▶ _Provided records_
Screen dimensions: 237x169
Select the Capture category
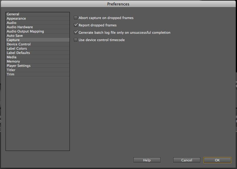tap(38, 40)
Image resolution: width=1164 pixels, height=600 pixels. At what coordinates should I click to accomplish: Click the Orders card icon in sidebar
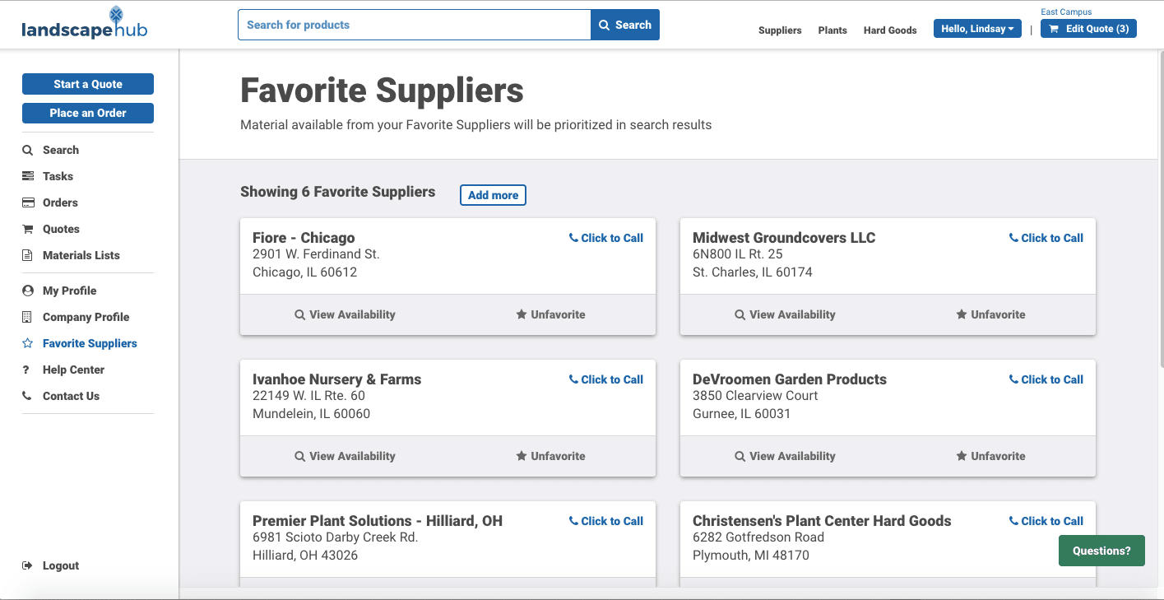pos(28,202)
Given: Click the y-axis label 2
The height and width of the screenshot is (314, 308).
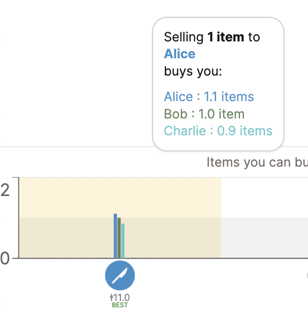Looking at the screenshot, I should coord(5,190).
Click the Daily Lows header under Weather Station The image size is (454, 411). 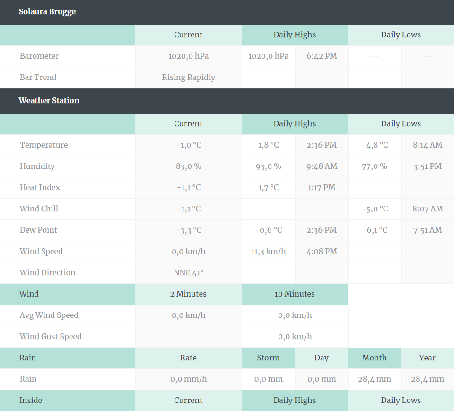pyautogui.click(x=401, y=124)
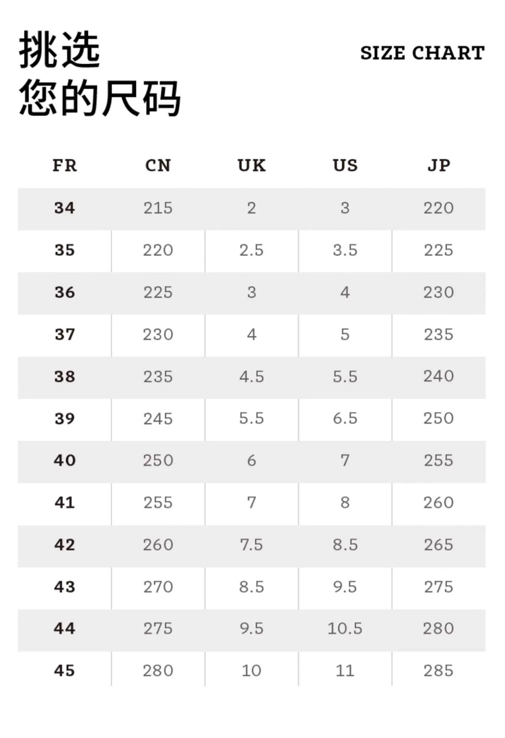This screenshot has height=738, width=505.
Task: Click the JP 240 cell in row 38
Action: (x=438, y=376)
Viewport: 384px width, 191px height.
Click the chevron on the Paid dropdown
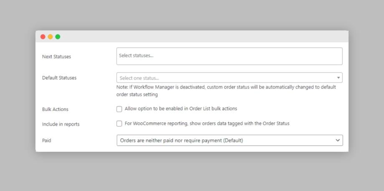[338, 141]
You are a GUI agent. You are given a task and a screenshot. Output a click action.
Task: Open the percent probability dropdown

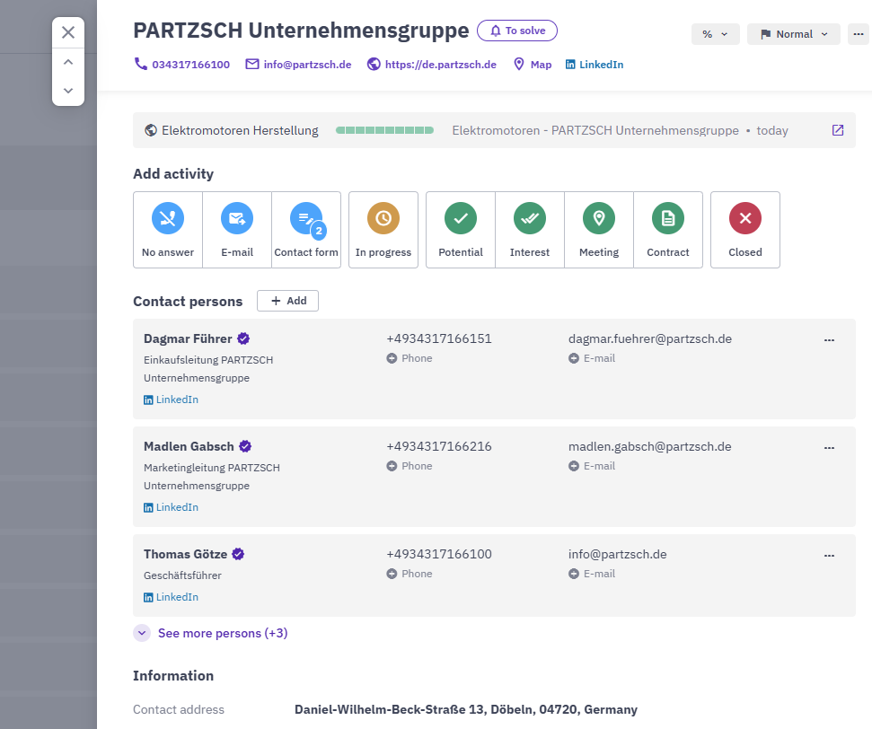click(x=716, y=34)
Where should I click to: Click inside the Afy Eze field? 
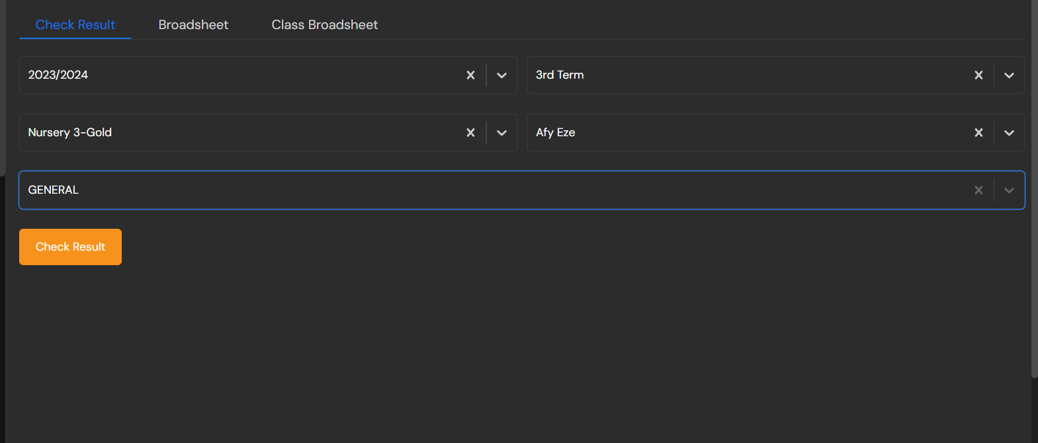click(748, 133)
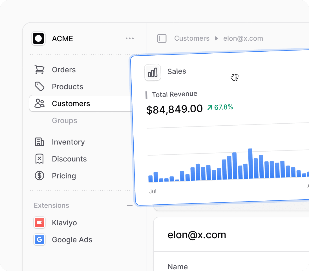309x271 pixels.
Task: Click the Google Ads extension icon
Action: [x=39, y=239]
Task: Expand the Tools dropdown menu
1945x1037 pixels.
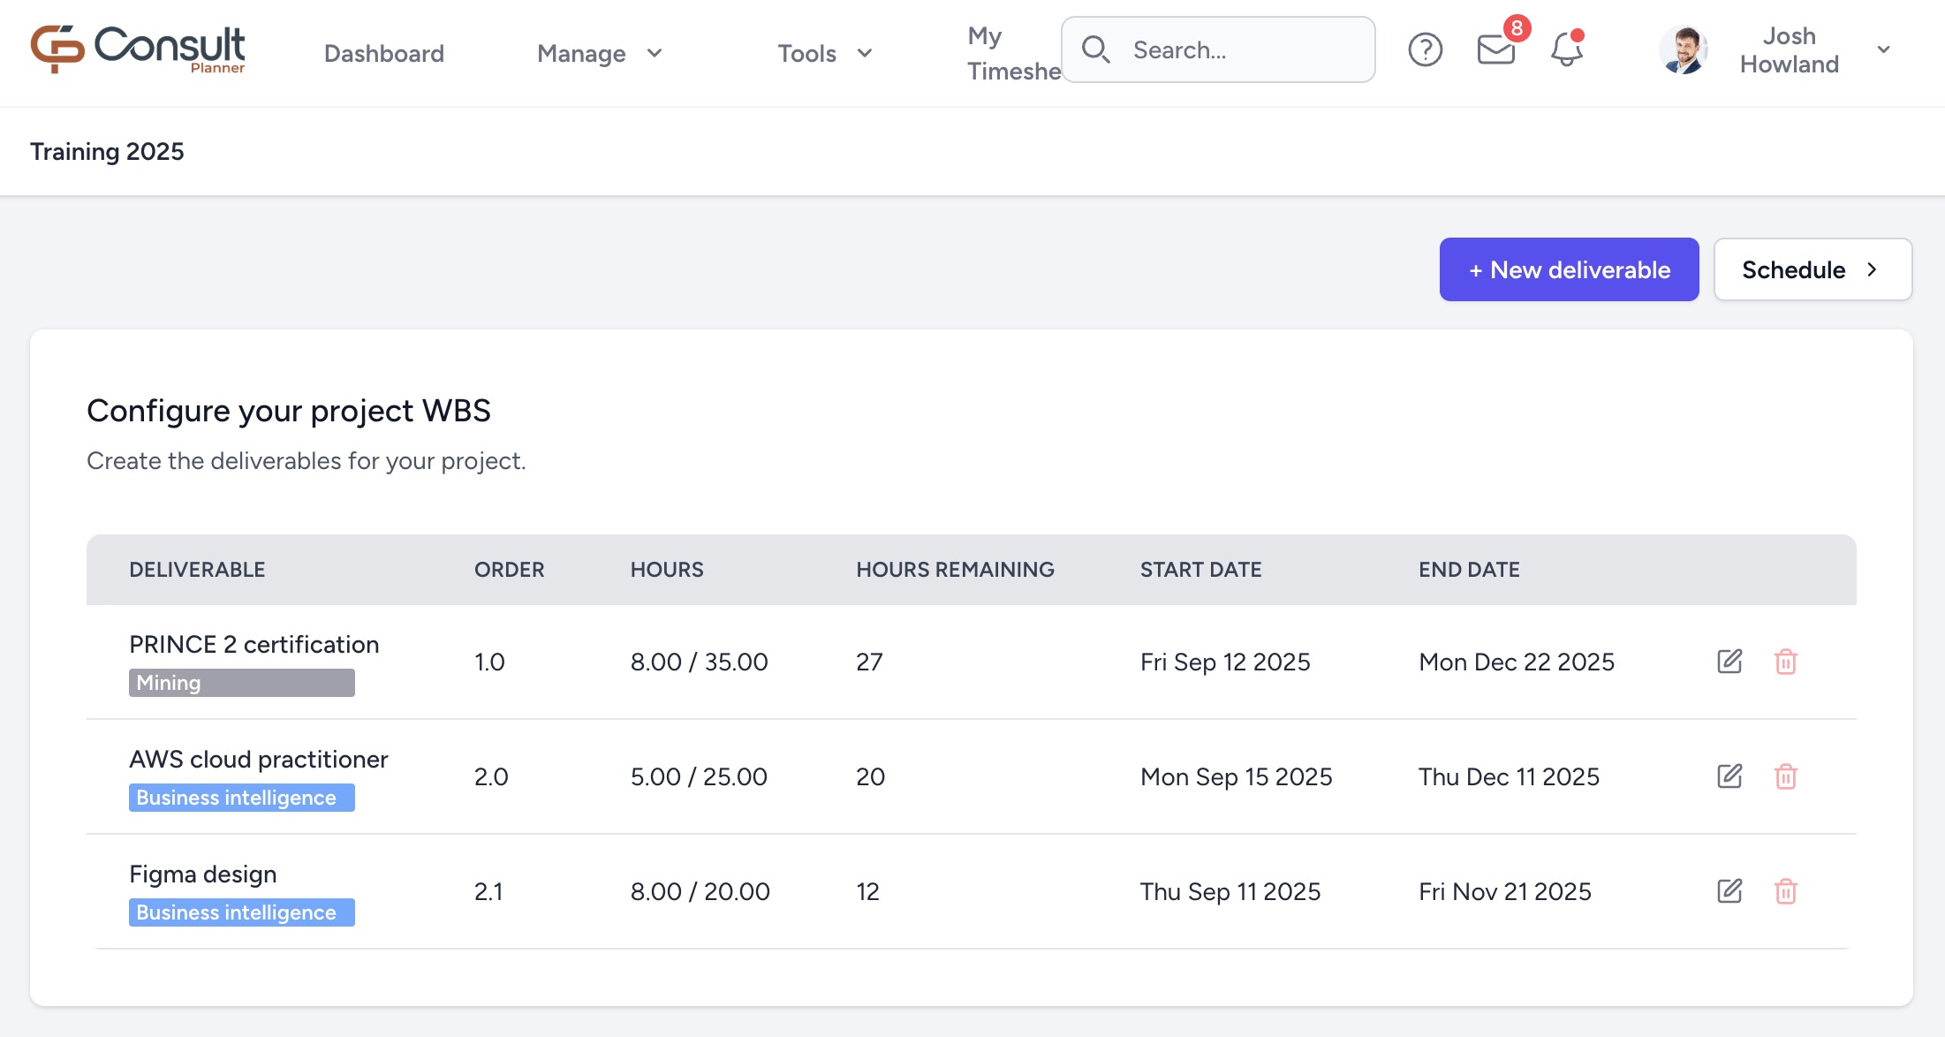Action: 824,54
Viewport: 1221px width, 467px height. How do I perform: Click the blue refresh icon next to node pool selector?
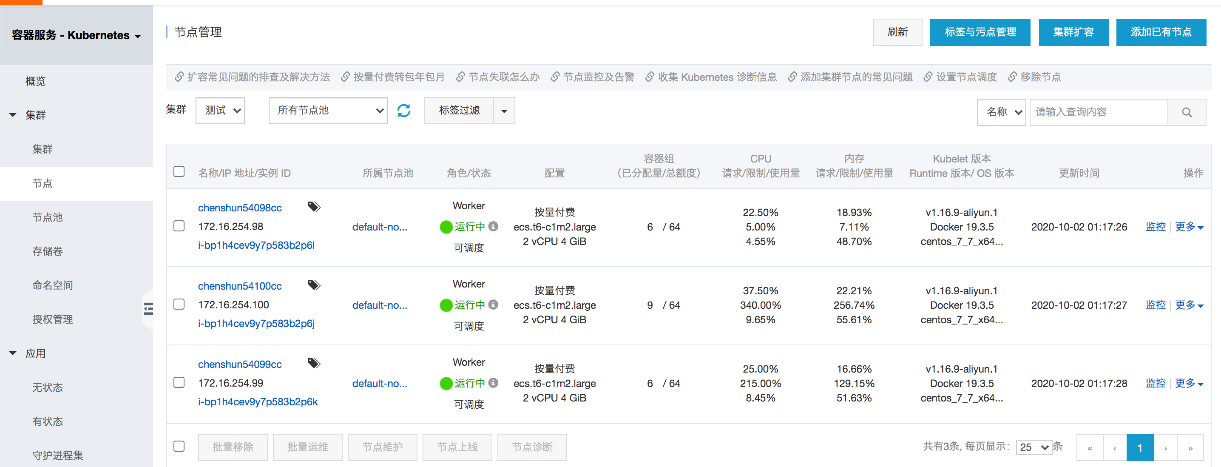tap(404, 110)
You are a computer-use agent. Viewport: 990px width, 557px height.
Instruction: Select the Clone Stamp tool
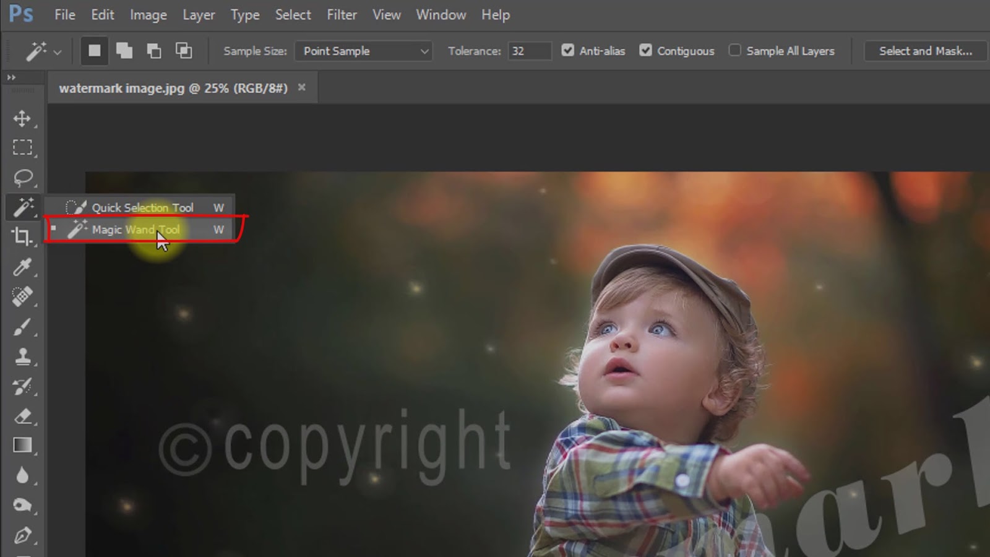(x=24, y=357)
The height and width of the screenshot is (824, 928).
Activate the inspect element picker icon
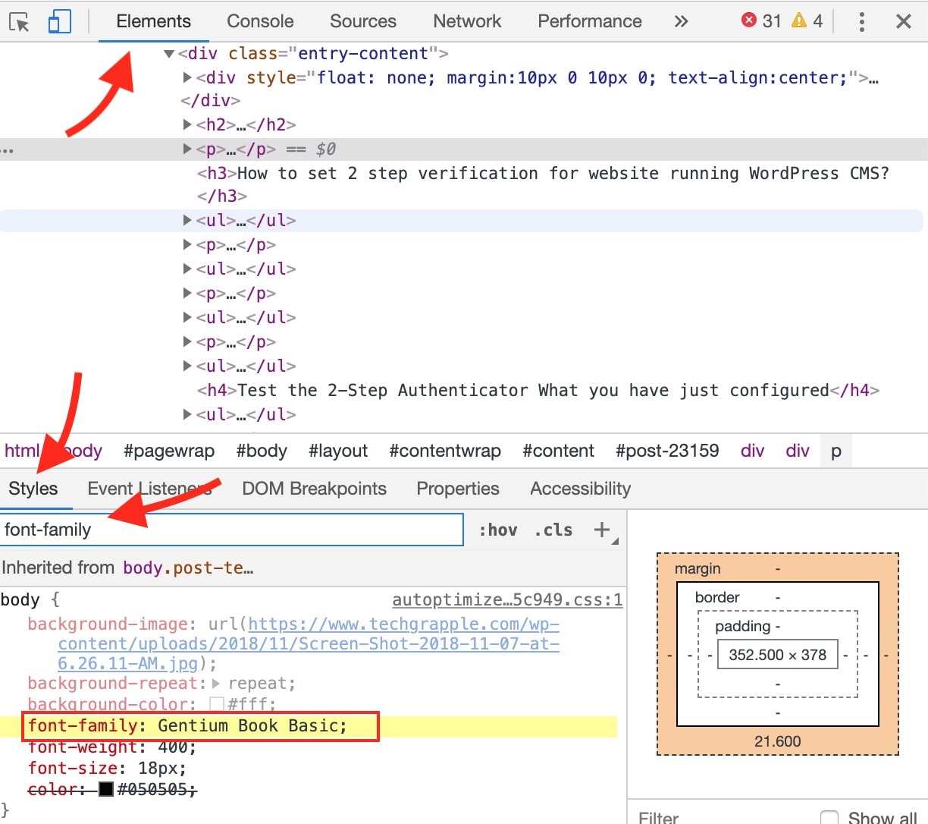pos(20,22)
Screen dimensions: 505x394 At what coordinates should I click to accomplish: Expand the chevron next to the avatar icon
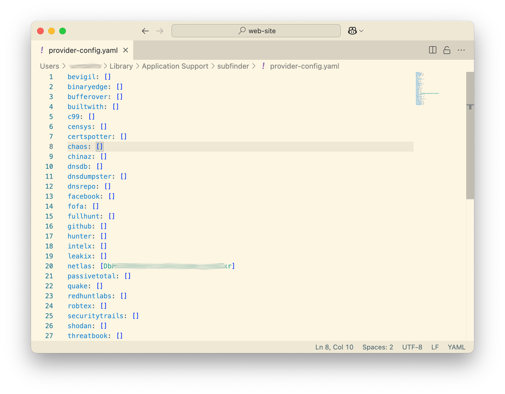point(361,30)
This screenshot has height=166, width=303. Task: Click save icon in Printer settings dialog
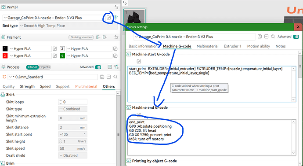tap(260, 37)
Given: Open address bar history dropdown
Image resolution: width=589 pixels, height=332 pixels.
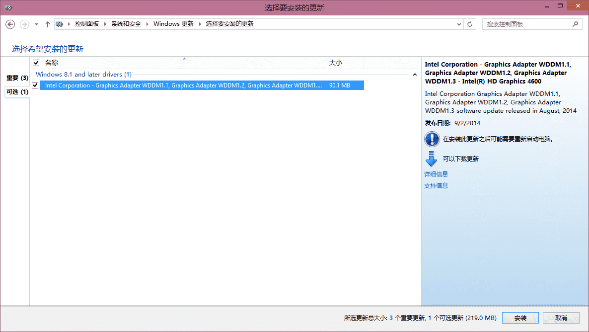Looking at the screenshot, I should tap(459, 24).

▶ _Goal_
From the records above, list every line that contains the string "dropdown", matching case exactly.

▶ _Result_
Click the chevron on the Paid dropdown
Task: Open the percent probability dropdown
Task: Expand the Tools dropdown menu
Given: Open address bar history dropdown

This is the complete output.